Sérène finit misérablement. Il fut fait prisonnier et amené devant le khalife Yézid, successeur d’Omar II. Accusé d’avoir voulu tromper les Juifs, il nia s’être présenté sérieusement comme le Messie. Le khalife le remit alors aux Juifs eux-mêmes, pour le châtier de sa supercherie. Ses partisans voulurent rentrer dans la communauté juive, dont ils s’étaient séparés en transgressant les prescriptions talmudiques. Fallait-il les recevoir comme des pécheurs repentants ou comme des prosélytes ? La question fut soumise au chef de l’académie de Pumbadita, Natronaï ben Nehemia, surnommé Mar Yanka (719-730). Ce docteur déclara qu’on pouvait les accueillir comme israélites, mais qu’ils devaient faire pénitence dans les synagogues et déclarer publiquement qu’ils observeraient dorénavant les lois du Talmud ; ils étaient, en outre, soumis à la flagellation.

*Extrait des données:*

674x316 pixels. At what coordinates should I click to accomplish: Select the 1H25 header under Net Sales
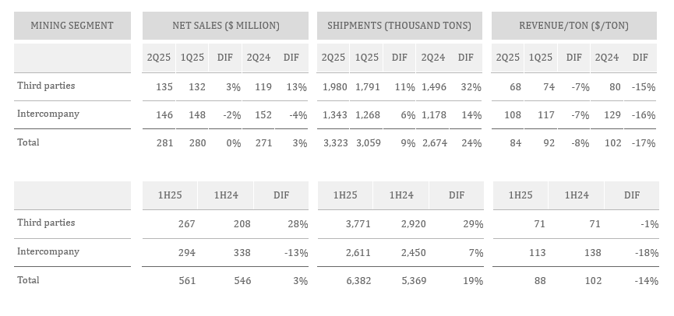point(169,195)
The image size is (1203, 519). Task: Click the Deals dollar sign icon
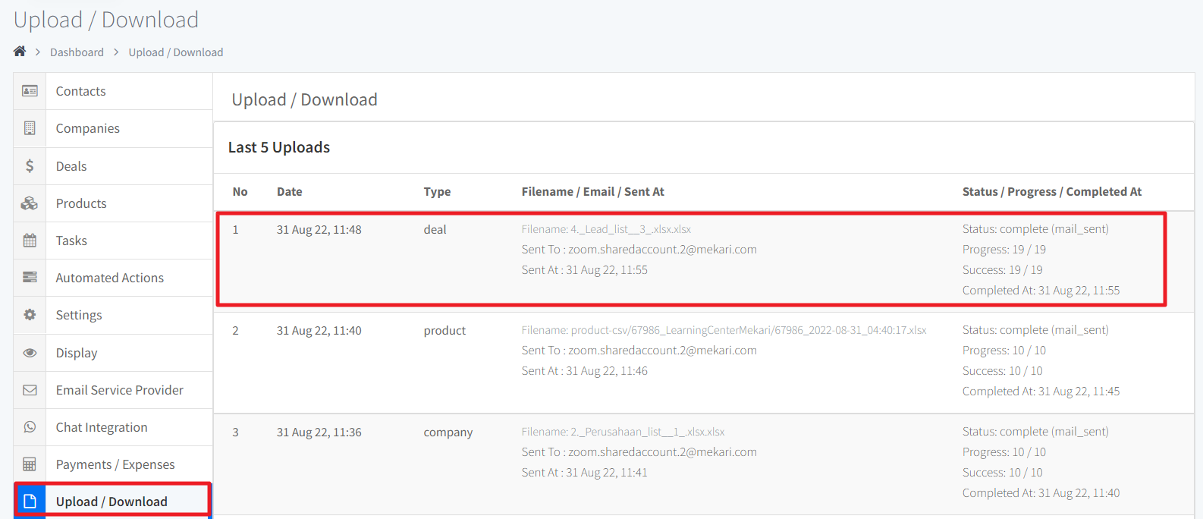pyautogui.click(x=30, y=165)
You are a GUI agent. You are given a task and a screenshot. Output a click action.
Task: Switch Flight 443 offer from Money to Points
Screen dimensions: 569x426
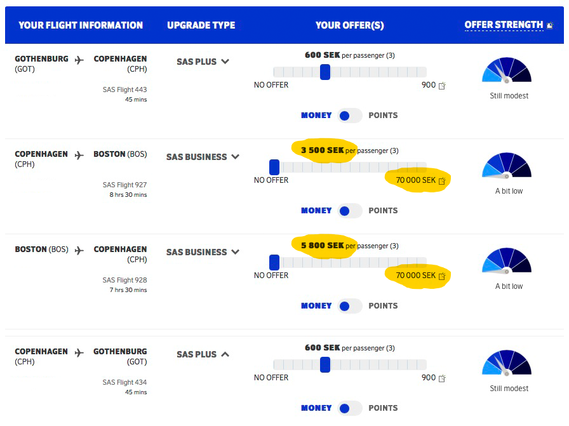click(x=349, y=116)
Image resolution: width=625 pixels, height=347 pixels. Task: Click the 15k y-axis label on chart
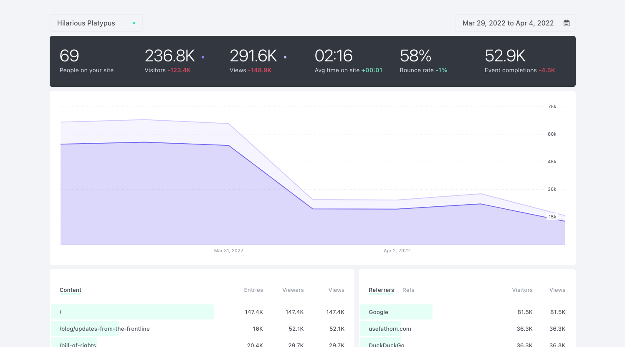[x=552, y=217]
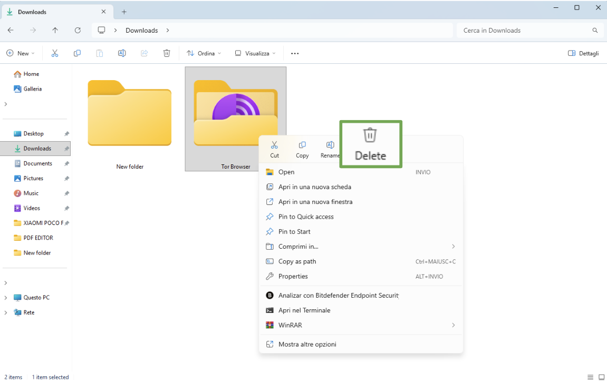Screen dimensions: 607x382
Task: Expand Questo PC in the sidebar
Action: (x=5, y=297)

*Exercices à réaliser:*
[A] Répondez à ces questions sur le texte consacré à Sérène :
(i) Devant quel khalife Sérène fut-il amené ?
(ii) À qui fut soumise la question de l'accueil de ses partisans ?
(iii) Quel châtiment corporel ces partisans devaient-ils en outre subir ?
[B] Recopiez à l'identique le passage du texte consacré à Sérène qui va de « Sérène finit misérablement. » à « à la flagellation. ».
Ces enregistrements proviennent d'une autre source.

*Résultats obtenus:*
[A]
(i) Le khalife Yézid, successeur d'Omar II.
(ii) Natronaï ben Nehemia, surnommé Mar Yanka, chef de l'académie de Pumbadita.
(iii) La flagellation.

[B]
Sérène finit misérablement. Il fut fait prisonnier et amené devant le khalife Yézid, successeur d’Omar II. Accusé d’avoir voulu tromper les Juifs, il nia s’être présenté sérieusement comme le Messie. Le khalife le remit alors aux Juifs eux-mêmes, pour le châtier de sa supercherie. Ses partisans voulurent rentrer dans la communauté juive, dont ils s’étaient séparés en transgressant les prescriptions talmudiques. Fallait-il les recevoir comme des pécheurs repentants ou comme des prosélytes ? La question fut soumise au chef de l’académie de Pumbadita, Natronaï ben Nehemia, surnommé Mar Yanka (719-730). Ce docteur déclara qu’on pouvait les accueillir comme israélites, mais qu’ils devaient faire pénitence dans les synagogues et déclarer publiquement qu’ils observeraient dorénavant les lois du Talmud ; ils étaient, en outre, soumis à la flagellation.